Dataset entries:
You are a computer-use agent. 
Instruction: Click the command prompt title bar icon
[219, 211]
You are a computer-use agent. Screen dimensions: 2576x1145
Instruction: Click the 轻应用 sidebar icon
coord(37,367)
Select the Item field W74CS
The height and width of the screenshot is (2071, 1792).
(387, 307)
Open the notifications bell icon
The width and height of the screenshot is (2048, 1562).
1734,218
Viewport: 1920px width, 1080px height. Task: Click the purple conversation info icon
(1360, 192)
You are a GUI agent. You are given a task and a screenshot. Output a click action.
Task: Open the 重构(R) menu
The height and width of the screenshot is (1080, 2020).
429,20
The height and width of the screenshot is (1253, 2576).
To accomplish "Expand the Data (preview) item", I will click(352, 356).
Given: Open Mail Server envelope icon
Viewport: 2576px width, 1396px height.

## AIM OF THE EXERCISE:
Output all records verbatim.

## OUTPUT:
You are a computer-use agent. 
Instruction: Click the command prompt title bar icon
[219, 211]
You are a computer-use agent. Screen dimensions: 2576x1145
Instruction: Click the 轻应用 sidebar icon
coord(37,367)
Select the Item field W74CS
The height and width of the screenshot is (2071, 1792).
(387, 307)
Open the notifications bell icon
The width and height of the screenshot is (2048, 1562).
1734,218
Viewport: 1920px width, 1080px height. Task: Click the purple conversation info icon
(1360, 192)
You are a GUI agent. You are given a task and a screenshot. Output a click action.
Task: Open the 重构(R) menu
The height and width of the screenshot is (1080, 2020).
429,20
The height and width of the screenshot is (1253, 2576).
To accomplish "Expand the Data (preview) item", I will click(352, 356).
Given: Open Mail Server envelope icon
Viewport: 2576px width, 1396px height.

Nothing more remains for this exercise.